RLix helps you get more out of the GPUs you already have. It lets multiple RL jobs share GPU capacity more effectively, so you can run more experiments at once, spend less time waiting for GPUs, and improve GPU utilization without changing how each pipeline trains.
- Support on-policy and off-policy pipelines: RLix works with both, while keeping each pipeline within its own staleness bounds.
- Share GPU capacity across jobs: Full-finetune pipelines can use idle GPU capacity from other jobs instead of waiting for dedicated resources.
- Share one base model across LoRA adapters: Multi-LoRA pipelines train multiple adapters on one shared base model, reducing GPU and memory overhead within a pipeline.
- Grow and shrink rollouts automatically: Rollout workers expand when demand grows and shrink when GPUs are needed elsewhere.
setup_env.sh is for Linux machines with working NVIDIA GPUs and drivers already installed. It installs Miniconda if needed, creates the rlix Conda environment, installs Python 3.10 and CUDA 12.4 build dependencies, and installs ROLL and RLix into that environment.
git clone https://github.com/rlops/rlix.git
cd rlix
bash setup_env.sh
conda activate rlixThe example below shows the smallest RLix setup for launching one pipeline.
Workflow overview:
- Start RLix.
- Create a pipeline ID.
- Tell RLix which GPUs and namespace the pipeline will use.
- Let RLix manage GPU allocation for the pipeline.
- Create the pipeline coordinator.
- Create the pipeline actor and run it.
import ray
import rlix
from rlix.pipeline import PipelineCoordinator
from rlix.protocol.types import COORDINATOR_ACTOR_NAME_PREFIX
# Pipeline-specific configuration object
my_config = ...
# 1. Initialize RLix
orchestrator = rlix.init(create_if_missing=True)
# 2. Allocate a pipeline ID
pipeline_id = ray.get(orchestrator.allocate_pipeline_id.remote("ft"))

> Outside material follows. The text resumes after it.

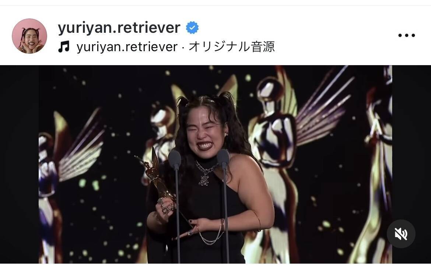
Task: Open the three-dot more options menu
Action: pyautogui.click(x=406, y=35)

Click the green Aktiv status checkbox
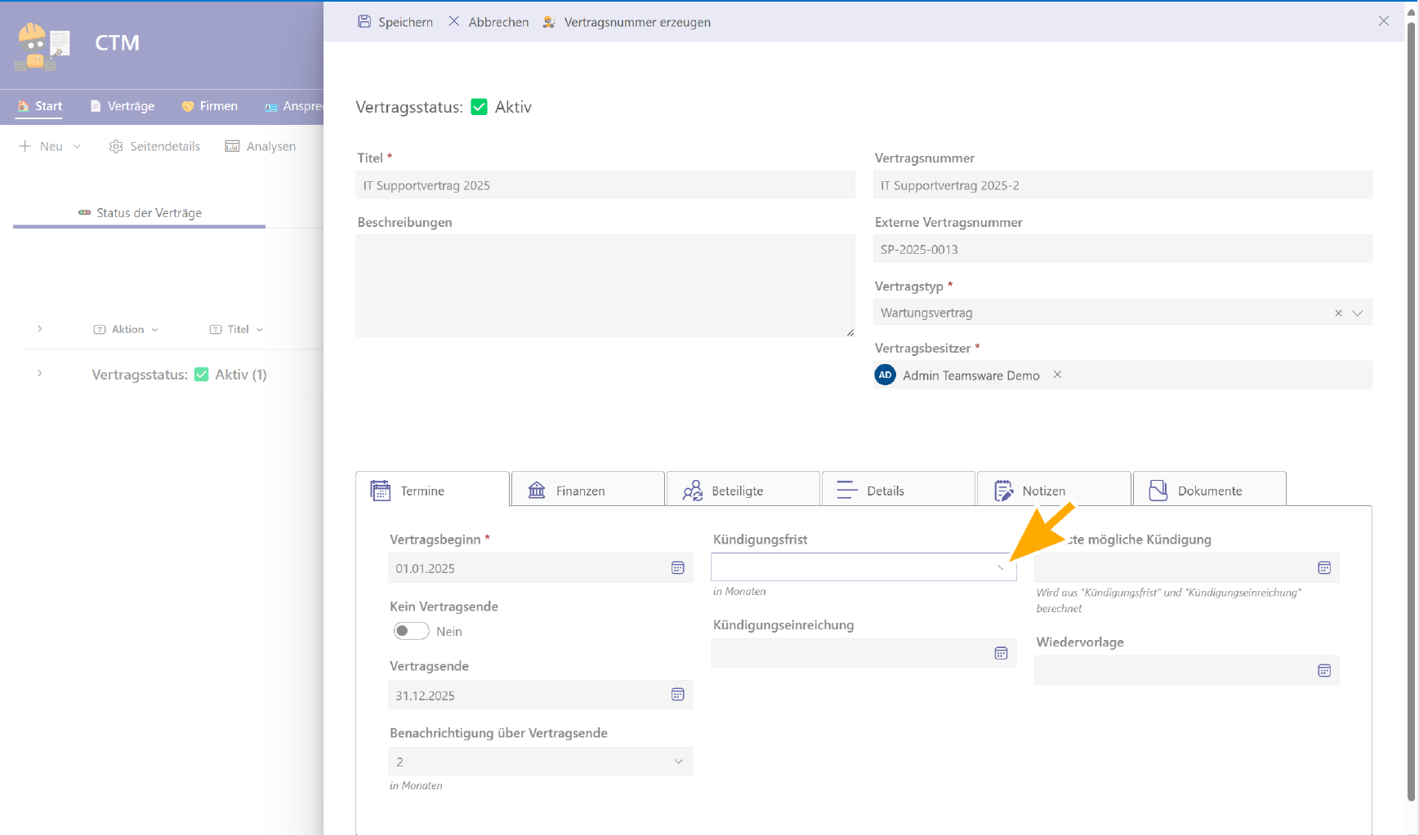(x=480, y=107)
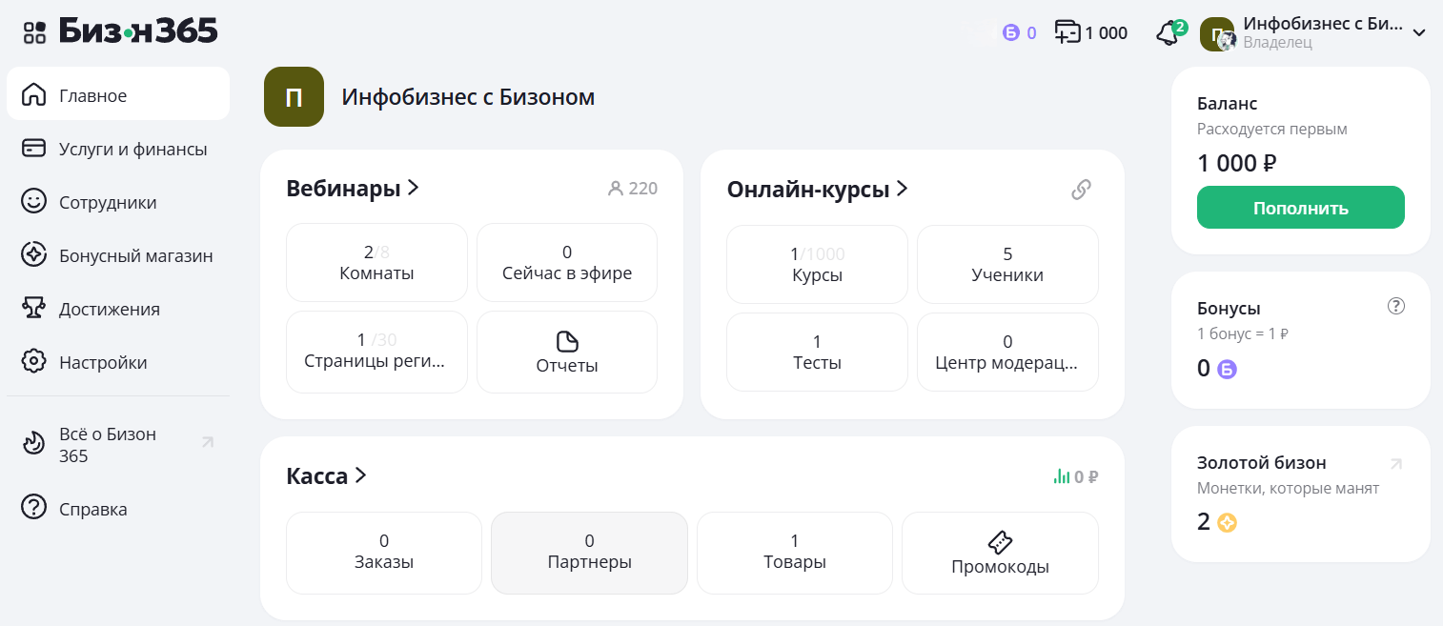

# 3. Register the pipeline's GPU topology
ray.get(
orchestrator.register_pipeline.remote(
pipeline_id=pipeline_id,
ray_namespace=f"pipeline_{pipeline_id}_NS",
cluster_tp_configs={"actor_train": 8, "actor_infer": 8},
cluster_device_mappings={
"actor_train": [0, 1, 2, 3, 4, 5, 6, 7],
"actor_infer": [0, 1, 2, 3, 4, 5, 6, 7],
},
)
)
# 4. Admit the pipeline before GPU allocation
ray.get(orchestrator.admit_pipeline.remote(pipeline_id=pipeline_id))
# 5. Create the pipeline coordinator
CoordinatorActor = ray.remote(PipelineCoordinator)
coordinator = CoordinatorActor.options(
name=f"{COORDINATOR_ACTOR_NAME_PREFIX}{pipeline_id}",
namespace=f"pipeline_{pipeline_id}_NS",
).remote(pipeline_id=pipeline_id, pipeline_config=my_config)
# 6. Create and run the pipeline
pipeline_actor = ray.get(
coordinator.create_pipeline_actor.remote(pipeline_config=my_config)
)
ray.get(pipeline_actor.run.remote())You can also run the example pipelines in examples/ directly:
# Run a single full-finetune pipeline
conda run -n rlix --no-capture-output python examples/start_multi_pipeline_test.py --config_name full_finetune_pipeline1
# Run two full-finetune pipelines concurrently
conda run -n rlix --no-capture-output python examples/start_multi_pipeline_test.py --config_name full_finetune_pipeline1,full_finetune_pipeline2
# Run one full-finetune pipeline and one multi-LoRA pipeline concurrently
conda run -n rlix --no-capture-output python examples/start_multi_pipeline_test.py --config_name full_finetune_pipeline1,multi_lora_pipeline2See examples/ for more multi-pipeline examples and full configuration options.
RLix currently supports two built-in pipeline types:
Full-parameter training with elastic GPU expand and shrink. Each job trains all model weights, while idle GPU capacity can still be shared with other jobs. Choose this when you want the best model quality and have enough GPUs and memory for full finetuning, but still want to share spare GPU capacity across jobs.
Concurrent training of multiple LoRA adapters on a shared base model, with a separate optimizer for each adapter. Jobs share the base model in GPU memory while keeping adapter weights and optimizer states independent. Choose this when you want lower GPU and memory usage than full finetuning, or when you want to train multiple adapters on the same base model and increase sharing within one pipeline.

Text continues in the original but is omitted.